This is our 20th show! Who would have thought that, back when the idea was fermented over a bottle of Rotkäppchen? We’re celebrating in the best way we know – by dressing up fancy and talking about dead ladies on stage. This edition brings you three tales of women who lived flirtatious, outrageous, and courageous lives, each in their own way: a writer of intense fiction and diaries, a celebrity chef, and an anti-Nazi spy. Brought to you by translator, writer, and literary organizer Lucy Jones, writer, campaigner, and foodie Mary Scherpe, and regular Katy Derbyshire. All held together, of course, by your beloved co-host Florian Duijsens. Raise a glass with us – as we toast ourselves and all of you, plus these three fascinating women. Come along and join us in the ACUD Studio on Tuesday, 26 February at 8 pm.
Presented in a messy mixture of English and German. €5 or €3 reduced entry. Doors open 7:30 pm – come on time to get a good seat and a good drink!
******************************************************************

East German writer Brigitte Reimann led an eventful life, cut short by cancer at the age of 39. She began writing at the age of 15, initially from within the GDR system, side by side with the workers and on official committees, showered with medals and awards. Reimann wrote short stories and plays for the stage, radio and screen – but publishers rejected her proposals for novels. Having married four times, she said of herself in one of her copious letters: “had a lot of men, did a lot of stupid things – that I don’t regret”. She devoted many years to her novel Franziska Linkerhand, published posthumously and in censored form in 1974, which even received grudging praise from West German critics. Today there are two libraries named after her, and her diaries are gradually being released in English translation.

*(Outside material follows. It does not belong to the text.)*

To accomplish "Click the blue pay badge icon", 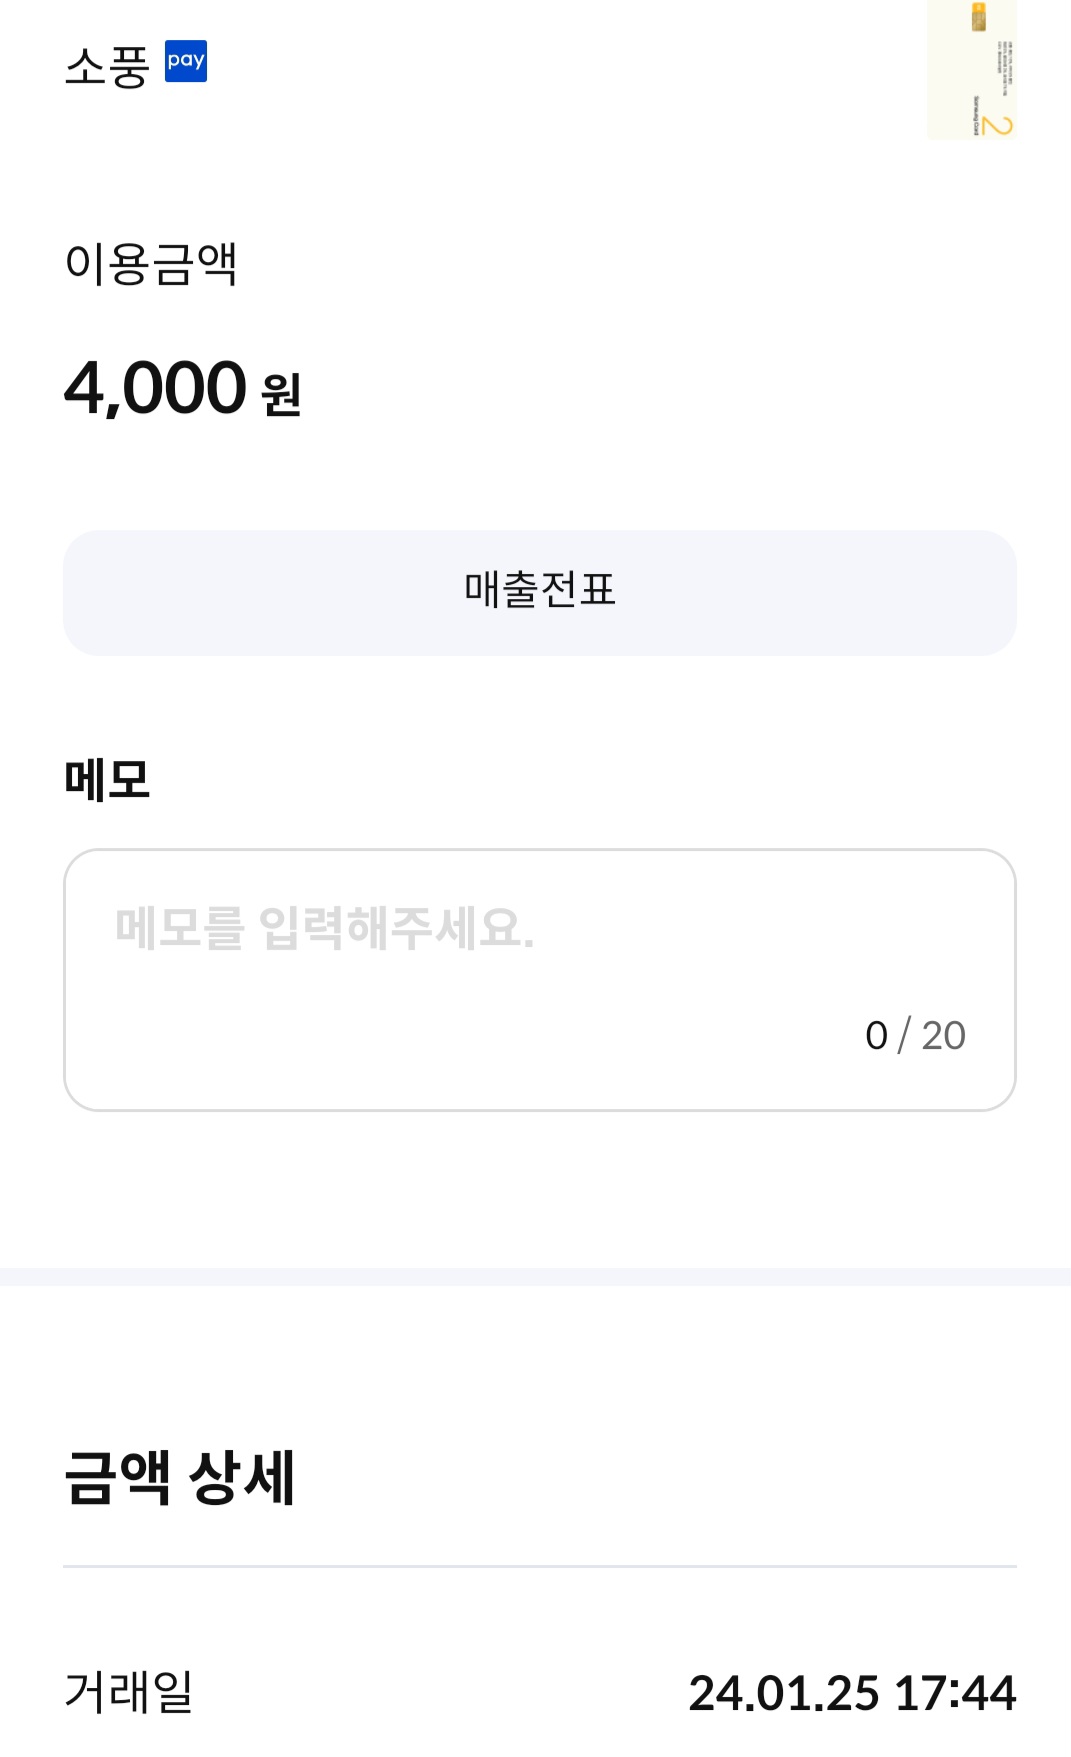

British TV chef Fanny Cradock’s life was not exactly uneventful either. After her parents frittered away their money she was practically destitute in her youth, and only found her financial feet when she started working at restaurants and discovered fine dining. Eventually, she and her fourth husband got their own BBC television series, teaching the British how to cook fancy dishes without breaking the bank. She fell out of favour after two decades but continued to make the rounds of chat shows and celebrity quiz formats. Cradock is credited with introducing pizza to the UK and inventing the prawn cocktail (not an actual drink, don’t worry), and her eccentric manner mean she is well remembered to this day. Also, two of her marriages were bigamous, because why not.

War heroine Noor Inayat Khan lived to the age of 30. Her father, an Indian musician, playwright and religious teacher, met her American mother through the Sufi movement, and they raised their children in London and France. When World War II broke out, the family fled to England. A convinced pacifist, Inayat Khan hoped to fight the Nazis without shedding blood, and volunteered to train as a wireless operator. She was recruited to the Special Operations Executive and given truncated training before being flown into occupied France as an undercover operative. Betrayed after three months, she held fast under interrogation and twice attempted to escape. After a transfer to a German prison and ten months in shackles, she was executed in Dachau concentration camp. Her statue in London was the UK’s first memorial to a Muslim woman.